AER errors are categorized as either correctable or uncorrectable. A correctable error is recovered by the PCI Express protocol without the need for software intervention, and without any risk of data loss. An uncorrectable error can be either fatal or non-fatal. A non-fatal uncorrectable error results in an unreliable transaction, while a fatal uncorrectable error causes the link to become unreliable.
The AER driver in the Linux kernel drives the reporting of (and recovery from) these events. In the case of a correctable event, the AER driver simply logs a message that the event was encountered and recovered by hardware. Device drivers can be instrumented to register recovery routines when they are initialized. Should a device experience an uncorrectable error, the AER driver will invoke the appropriate recovery routines in the device driver that controls the affected device. These routines can be used to recover the link for a fatal error, for example.
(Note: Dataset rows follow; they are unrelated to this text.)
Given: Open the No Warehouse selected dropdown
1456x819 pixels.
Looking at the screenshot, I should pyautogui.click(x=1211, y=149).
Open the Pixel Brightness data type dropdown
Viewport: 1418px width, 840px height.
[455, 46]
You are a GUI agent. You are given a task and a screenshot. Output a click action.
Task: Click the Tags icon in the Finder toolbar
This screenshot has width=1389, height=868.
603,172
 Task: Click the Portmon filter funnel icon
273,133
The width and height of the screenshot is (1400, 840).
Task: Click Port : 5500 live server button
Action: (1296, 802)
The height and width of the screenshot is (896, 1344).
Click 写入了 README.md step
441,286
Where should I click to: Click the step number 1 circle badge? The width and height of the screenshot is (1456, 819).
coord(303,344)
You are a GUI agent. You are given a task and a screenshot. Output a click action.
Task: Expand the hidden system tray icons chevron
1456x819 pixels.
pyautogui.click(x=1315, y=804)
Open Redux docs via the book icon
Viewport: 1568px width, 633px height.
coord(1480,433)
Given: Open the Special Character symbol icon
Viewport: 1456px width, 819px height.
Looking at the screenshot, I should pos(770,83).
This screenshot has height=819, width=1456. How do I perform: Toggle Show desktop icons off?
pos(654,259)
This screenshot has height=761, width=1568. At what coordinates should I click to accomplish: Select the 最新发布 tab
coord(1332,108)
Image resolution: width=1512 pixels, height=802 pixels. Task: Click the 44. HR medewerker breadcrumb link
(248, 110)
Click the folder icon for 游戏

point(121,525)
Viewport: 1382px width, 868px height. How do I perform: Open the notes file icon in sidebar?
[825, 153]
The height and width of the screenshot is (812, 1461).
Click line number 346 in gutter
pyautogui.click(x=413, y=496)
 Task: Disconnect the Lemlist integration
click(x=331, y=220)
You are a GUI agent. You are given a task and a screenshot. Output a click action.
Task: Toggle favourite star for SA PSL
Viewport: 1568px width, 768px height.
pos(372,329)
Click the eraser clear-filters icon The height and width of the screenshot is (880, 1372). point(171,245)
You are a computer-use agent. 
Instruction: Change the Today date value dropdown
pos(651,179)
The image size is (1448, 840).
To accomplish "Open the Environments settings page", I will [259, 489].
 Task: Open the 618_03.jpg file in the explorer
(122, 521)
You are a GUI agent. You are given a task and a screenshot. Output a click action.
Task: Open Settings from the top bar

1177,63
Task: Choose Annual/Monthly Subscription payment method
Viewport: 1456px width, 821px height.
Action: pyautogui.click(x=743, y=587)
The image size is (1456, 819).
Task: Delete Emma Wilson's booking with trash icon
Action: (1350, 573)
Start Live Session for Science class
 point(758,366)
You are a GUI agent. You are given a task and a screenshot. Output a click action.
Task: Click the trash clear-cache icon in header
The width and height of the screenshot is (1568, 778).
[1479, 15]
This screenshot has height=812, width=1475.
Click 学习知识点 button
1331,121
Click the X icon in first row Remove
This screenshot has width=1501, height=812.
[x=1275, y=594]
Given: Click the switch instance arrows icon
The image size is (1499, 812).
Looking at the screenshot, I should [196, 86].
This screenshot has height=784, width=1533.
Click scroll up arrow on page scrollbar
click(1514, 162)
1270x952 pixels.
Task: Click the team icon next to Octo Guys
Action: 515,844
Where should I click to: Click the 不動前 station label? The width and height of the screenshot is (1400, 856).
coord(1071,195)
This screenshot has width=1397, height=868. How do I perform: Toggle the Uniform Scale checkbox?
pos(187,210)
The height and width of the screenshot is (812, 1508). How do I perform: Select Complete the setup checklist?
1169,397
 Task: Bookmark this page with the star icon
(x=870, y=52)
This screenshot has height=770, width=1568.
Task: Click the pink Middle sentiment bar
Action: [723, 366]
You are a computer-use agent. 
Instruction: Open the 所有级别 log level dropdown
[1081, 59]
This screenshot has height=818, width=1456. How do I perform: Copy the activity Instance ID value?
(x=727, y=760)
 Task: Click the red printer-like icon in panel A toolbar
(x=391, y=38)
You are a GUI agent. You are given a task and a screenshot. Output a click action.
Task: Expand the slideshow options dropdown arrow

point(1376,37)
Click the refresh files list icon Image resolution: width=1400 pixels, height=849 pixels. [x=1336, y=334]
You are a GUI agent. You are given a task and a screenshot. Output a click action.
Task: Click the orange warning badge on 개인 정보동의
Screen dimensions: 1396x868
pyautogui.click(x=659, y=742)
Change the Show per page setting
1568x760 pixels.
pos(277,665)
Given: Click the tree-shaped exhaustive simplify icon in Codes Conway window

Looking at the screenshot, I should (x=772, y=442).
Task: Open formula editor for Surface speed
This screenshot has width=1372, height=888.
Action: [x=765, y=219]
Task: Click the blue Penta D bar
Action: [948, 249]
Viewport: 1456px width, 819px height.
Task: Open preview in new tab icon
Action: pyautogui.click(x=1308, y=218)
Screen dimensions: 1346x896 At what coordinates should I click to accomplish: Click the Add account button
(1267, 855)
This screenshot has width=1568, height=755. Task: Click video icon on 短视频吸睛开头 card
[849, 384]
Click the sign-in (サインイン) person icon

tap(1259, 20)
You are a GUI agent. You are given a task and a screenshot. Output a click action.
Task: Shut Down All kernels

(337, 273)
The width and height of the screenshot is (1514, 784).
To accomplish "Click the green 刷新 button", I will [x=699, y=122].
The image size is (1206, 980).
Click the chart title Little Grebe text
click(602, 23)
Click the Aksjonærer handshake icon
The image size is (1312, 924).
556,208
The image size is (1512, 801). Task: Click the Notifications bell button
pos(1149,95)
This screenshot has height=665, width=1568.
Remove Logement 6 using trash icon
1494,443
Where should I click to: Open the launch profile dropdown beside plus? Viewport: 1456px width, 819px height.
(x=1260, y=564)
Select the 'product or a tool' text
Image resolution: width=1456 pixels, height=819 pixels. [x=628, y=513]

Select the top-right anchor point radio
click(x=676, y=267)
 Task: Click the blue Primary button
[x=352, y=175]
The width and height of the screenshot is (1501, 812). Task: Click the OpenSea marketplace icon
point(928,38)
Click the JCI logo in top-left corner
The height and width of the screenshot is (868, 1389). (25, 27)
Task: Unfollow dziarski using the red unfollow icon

So, how does this differ from EEH on the Power architecture? First, on Power (System p and System i), EEH encapsulates AER, such that AER events are exposed to the operating system as EEH events. AER and EEH both use the (above-described) PCI error recovery infrastructure in the Linux kernel, meaning that a device driver need only be instrumented once to obtain the advantages of both; the callbacks that are added within a device driver will be called in response to an EEH event if the driver is used on a Power system, and in response to an AER event if the driver is used on other systems.
The primary difference is that with EEH, the PCI slot is frozen in response to a detected error; the affected device may not perform I/O until recovery is performed. (I use the term “slot” loosely; that statement applies to onboard devices as well.) There is no concept of an “unreliable transaction”, as the transaction does not occur, and no new transactions will occur until the slot is recovered.